In the meantime, many are satisfied that qualified small employer health reimbursement arrangements (QSEHRAs) meet employees’ needs.

The 21st Century Cures Act signed into law by President Barack Obama on December 13, 2016, provides a new, lower-cost way for the smallest employers to offer a health benefit to employees.

Small employers (those with 50 or fewer full-time or full-time equivalent employees) can now sponsor special tax-favored health reimbursement arrangements—called qualified small employer health reimbursement arrangements (QSEHRAs)—to help employees pay for health care costs, including premiums for individual health policies, on a standalone basis without having to satisfy the market reforms of the Affordable Care Act (ACA).

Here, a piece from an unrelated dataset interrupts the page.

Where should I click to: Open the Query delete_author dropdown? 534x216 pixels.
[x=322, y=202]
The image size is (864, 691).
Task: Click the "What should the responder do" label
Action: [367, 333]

A survey by PeopleKeep found 71% of small businesses that offered the new QSEHRA in 2017 had not offered health benefits previously.

In its new “Nonprofits on benefits: 2019 report,” PeopleKeep says, “Offering competitive health benefits is as important to nonprofit groups as it is to for-profit businesses. But small nonprofits often lack the resources of larger groups and for-profit businesses.”

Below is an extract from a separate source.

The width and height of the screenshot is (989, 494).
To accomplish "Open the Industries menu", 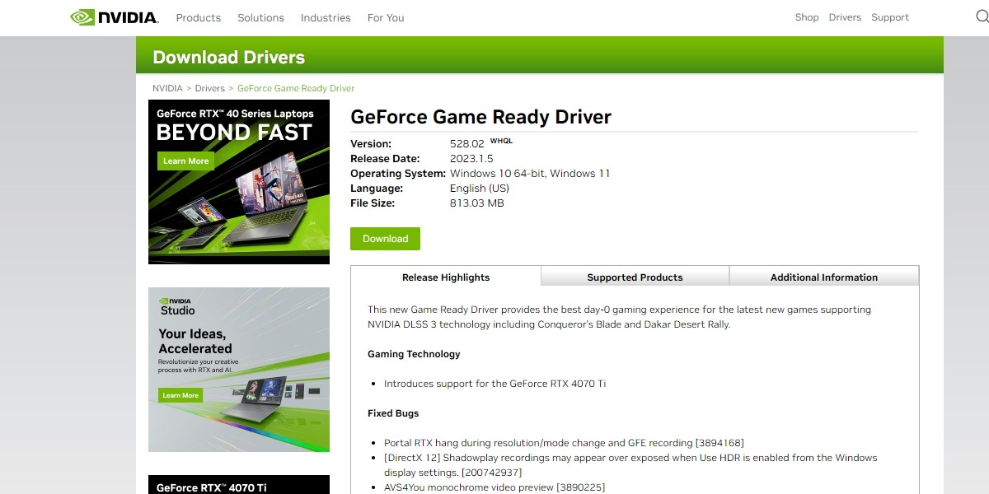I will pos(326,17).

PeopleKeep surveyed more than 100 nonprofit and religious organizations using the QSEHRA and found 81% said cost was one of their most pressing challenges in finding a health benefit that fits their needs. Just 18% of nonprofits surveyed had ever offered a group policy.

Through a QSEHRA, the nonprofit offers employees a fixed monthly allowance of tax-free money (up to $429.17 per single employee and $870.83 per employee with a family in 2019). In 2018, nonprofits offered average allowance amounts of $311 for single employees and $473 for employees with a family. Within the nonprofit category, religious organizations offered average allowances of $280 per single employee and $597 per employee with a family.

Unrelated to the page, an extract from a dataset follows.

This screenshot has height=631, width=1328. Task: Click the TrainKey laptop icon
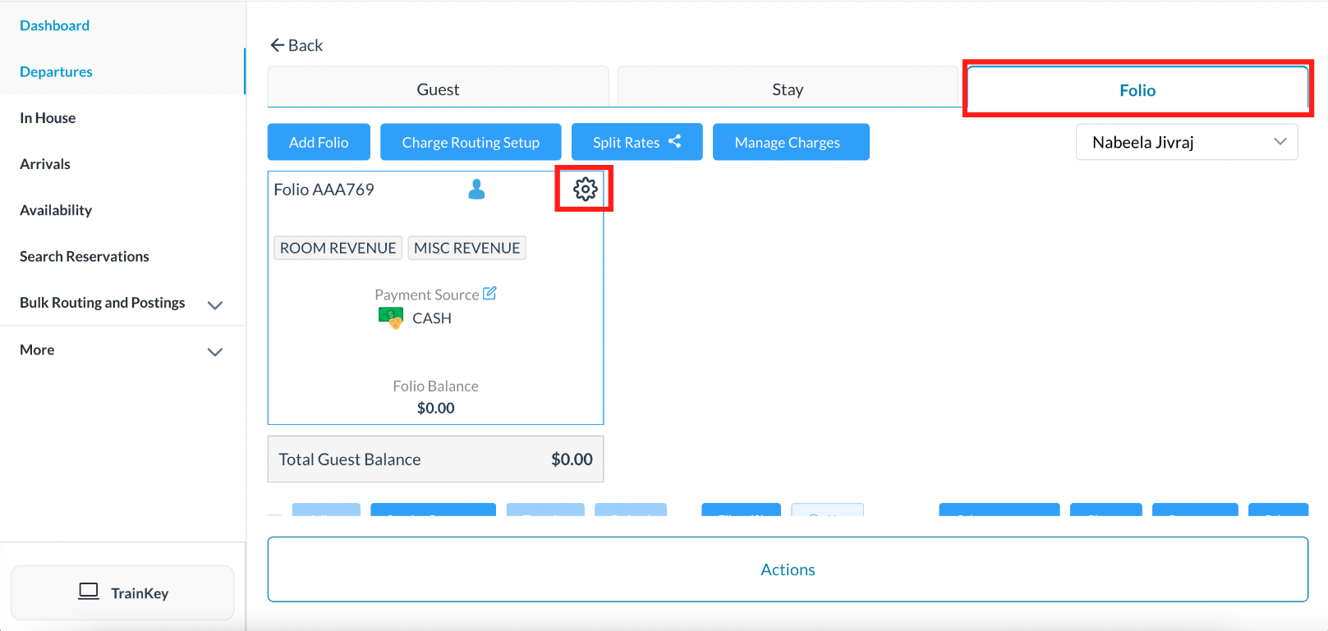coord(89,592)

Cost was the biggest factor in nonprofits’ choice to offer the QSEHRA. More than 80% of respondents said their ability to set fixed allowance amounts through the QSEHRA was a better budgetary fit than group health insurance.

Fifty-two percent cited diverse employee situations as an important reason they chose the QSEHRA. Unlike group health insurance, the QSEHRA provides reimbursement for at least some medical expenses regardless of the employee’s age or insurance status, PeopleKeep notes. The QSEHRA also helped 11% of nonprofits provide health benefits to employees who live across state lines.

Overall, nonprofits are highly satisfied with the QSEHRA; 93% of nonprofits said they were either very likely or extremely likely to recommend the QSEHRA as a health benefit to other nonprofits.

However, they’re also eager to see more cost-effective alternatives to group health insurance. Support for a “Medicare for All”-style policy among nonprofits is growing; one-third of respondents said they were extremely interested in such a change. This is a divisive public policy proposal, however. Twenty-six percent of nonprofits said they had no interest in Medicare for All, and another 26% said they didn’t have an opinion on the policy.

PeopleKeep found that nonprofits were far more bullish on general federal government action to increase health benefits options. Fifty-four percent of survey respondents said they were extremely interested in seeing federal action to increase benefits options, and another 14% said they were very interested. Only 1% indicated no interest at all. Suggestions tended to focus on supporting health care cost control, ranging from more HRA vehicles to government control of prescription drug prices.